> Brano del documento:
»»

L'arte di chiamarsi Kakà


L’arte non è ciò che vedi, ma ciò che fai vedere agli altri.

(Edgar Degas)

Ci sono. Ho davanti a me la biglietteria. Non so a cosa andrò incontro, o forse sì. Ma al momento non voglio richiamare i ricordi. Voglio solo che sia come la prima volta, di impatto. Voglio che sia semplicemente un viaggio, di quelli che ti lasciano a bocca aperta. Ma non voglio andare lontano, mi basta percorrere qualche sala, guardare qualche opera e fermarsi a rimirarla. Perchè l'avevo dimenticata o, semplicemente, mai guardata sotto quel punto di vista.
Alla fine, è questo che si fa nei musei. Si entra conoscendo sommariamente ciò che si vedrà, per poi lasciarsi trasportare come in balia della corrente, docile, calma, di un fiume che scorre tranquillo.
Ci lasciamo guidare, ma possiamo sempre decidere dove fermarci per sostare un attimo in più, dove lasciare che i ricordi affiorino maggiormente, che i dettagli ci rapiscano gli occhi la mente e il cuore e dove invece passare rapidamente oltre.
Perchè, alla fine, l'arte non è altro che bellezza ed emozione soggettiva. Non puoi incatenarla o racchiuderla in strutture oggettive o statiche. Devi sentirla e viverla.

Eccoci, già perso troppo tempo. Prendo il biglietto ed entro.
Ovviamente già so dove sto andando, ma la prima immagine me lo ricorda in modo inequivocabile. L'immagine di un putto di raffellesca memoria è lì, davanti a me, che mi guarda. Senza ali, ma con una maglia rossonera addosso. Con quel viso angelico, quegli occhi che raccontano sempre più di quello che ti lasciano al primo impatto, quella sensazione che ci sia altro oltre la cornice e che bisogna andare oltre alla sola rappresentazione fisica. Volare con la fantasia e l'immaginazione.

««

> Consegna: Per favore, prosegui il racconto della visita al museo a partire dall'ultima frase riportata.

> Materiale fornito:
»»

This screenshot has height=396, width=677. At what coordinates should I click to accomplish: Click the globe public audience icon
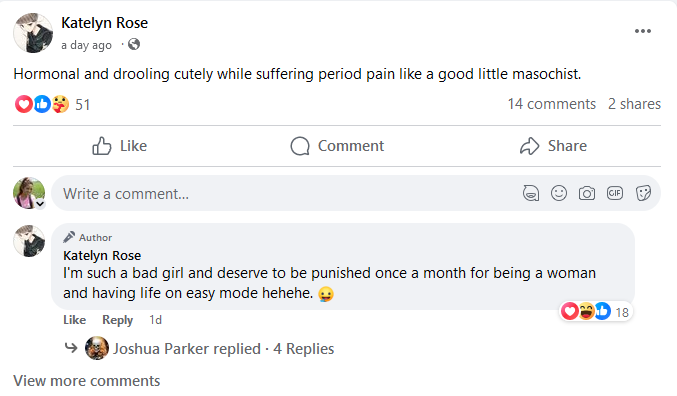(x=134, y=44)
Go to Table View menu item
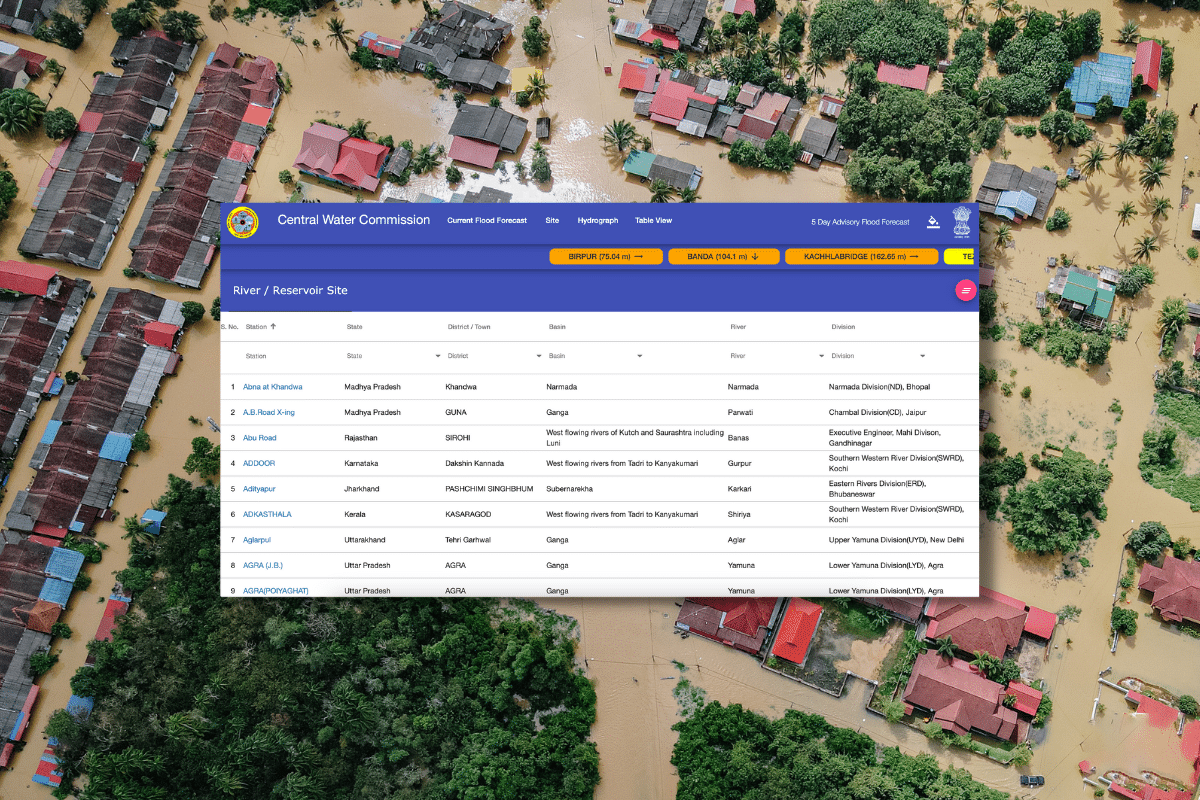1200x800 pixels. 653,221
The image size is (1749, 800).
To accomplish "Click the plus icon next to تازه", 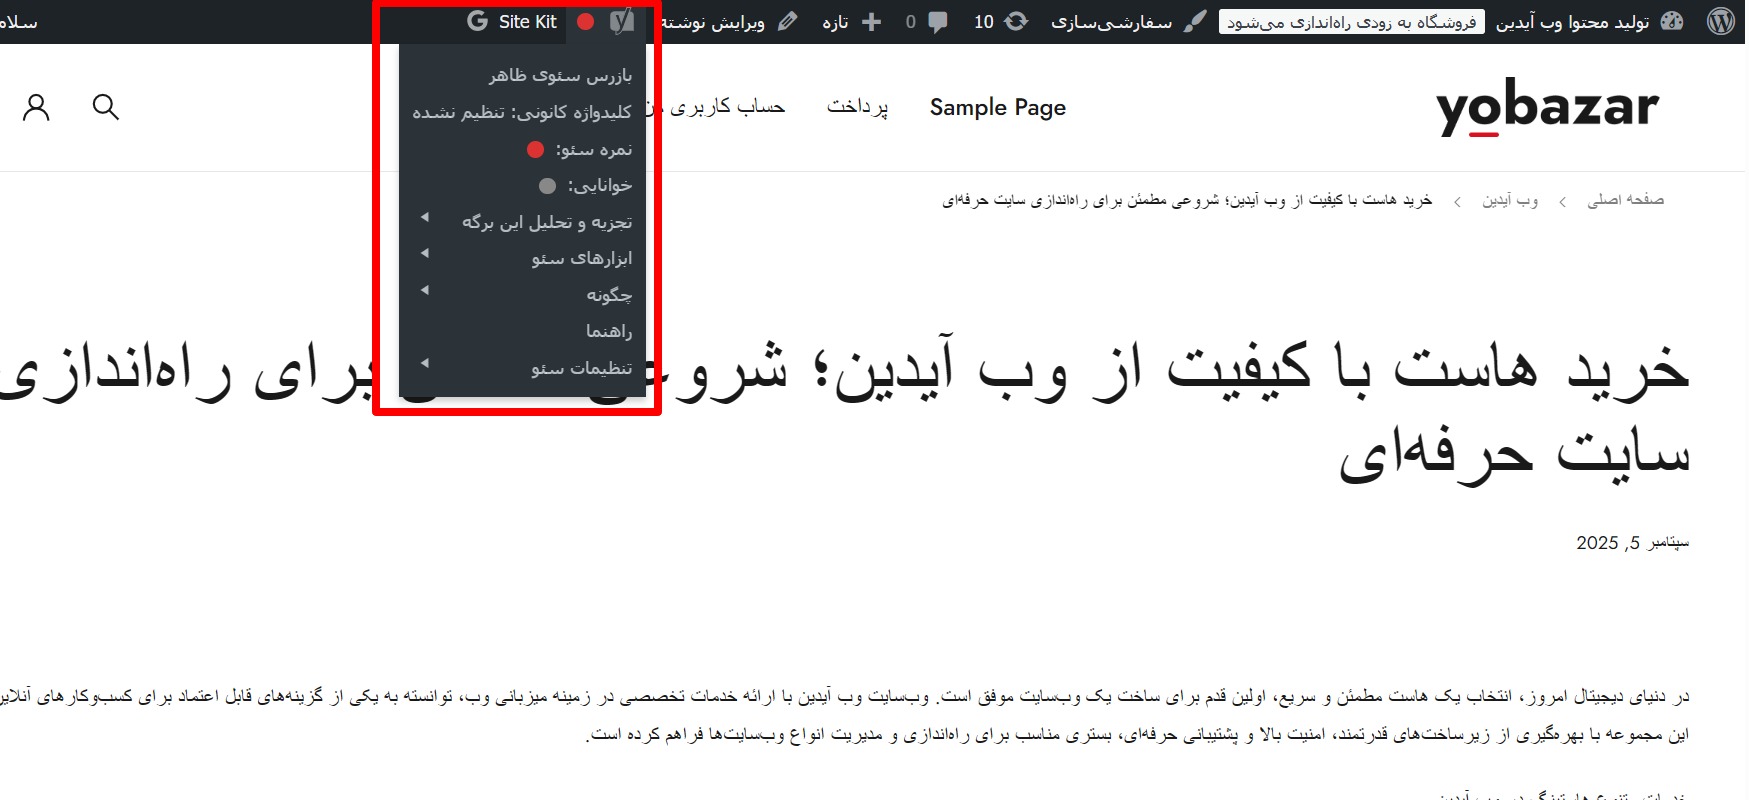I will click(871, 21).
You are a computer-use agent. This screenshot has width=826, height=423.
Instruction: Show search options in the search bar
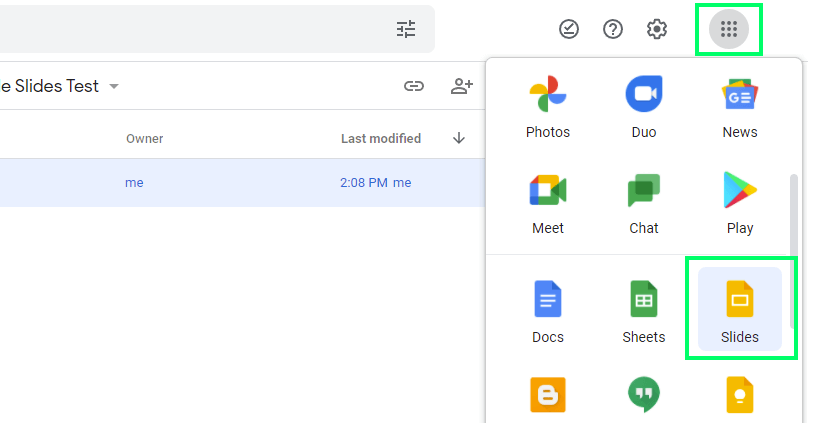[406, 29]
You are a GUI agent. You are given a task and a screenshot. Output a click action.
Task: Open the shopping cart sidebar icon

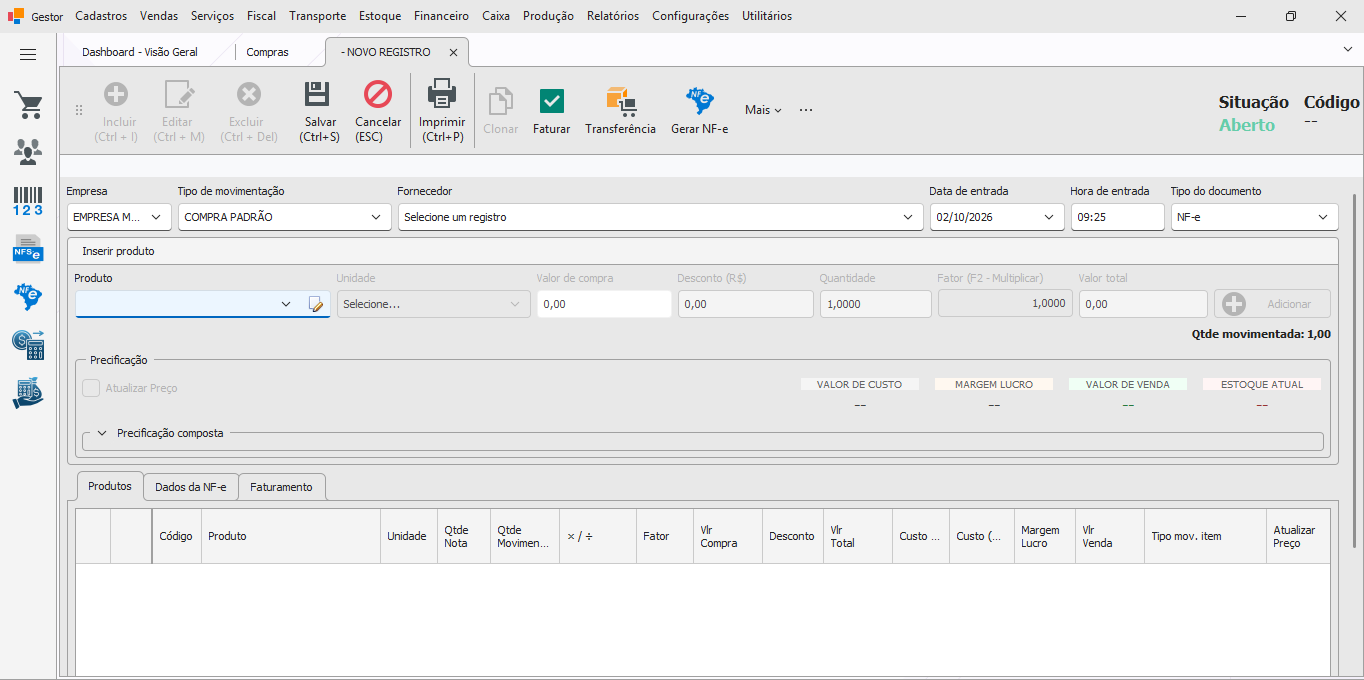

««

> Risultato dell'esercizio:
Inizio quindi a girare per i corridoi, alla ricerca della sala che fa per me e appesi alle pareti trovo delle bozze, come quelle di Leonardo. Vedo i particolari, le piccole parti di un tutto più grande, il sombrero ad Ancona, la ruleta su Riise ad Atene, l'accelerazione contro il Celtic, un tunnel, un tocco di suola, il tracciante per Crespo nella notte di Istanbul, un colpo di tacco a tagliare fuori l'avversario o a togliere un tempo di gioco.
Tante piccole cose, quelle che noti meno nell'insieme, ma tanto fondamentali quanto il risultato finale. Senza lo studio preciso degli uccelli, della loro anatomia e della struttura delle loro ali, Leonardo Da Vinci non avrebbe mai pensato ad una macchina volante. Senza lo studio sulla muscolatura umana, non avremmo oggi l'Uomo Vitruviano. Dettagli che sembrano inutili, solo dei vezzi, ma che si rivelano fondamentali nel complesso. Sono i dettagli, quelli che paiono insignificanti a rendere ancora più grande e meravigliosa l'opera. A colpirti e lasciarti senza fiato. Quelli che individui ad una più attenta analisi, quelli che non ti rubano l'occhio immediatamente.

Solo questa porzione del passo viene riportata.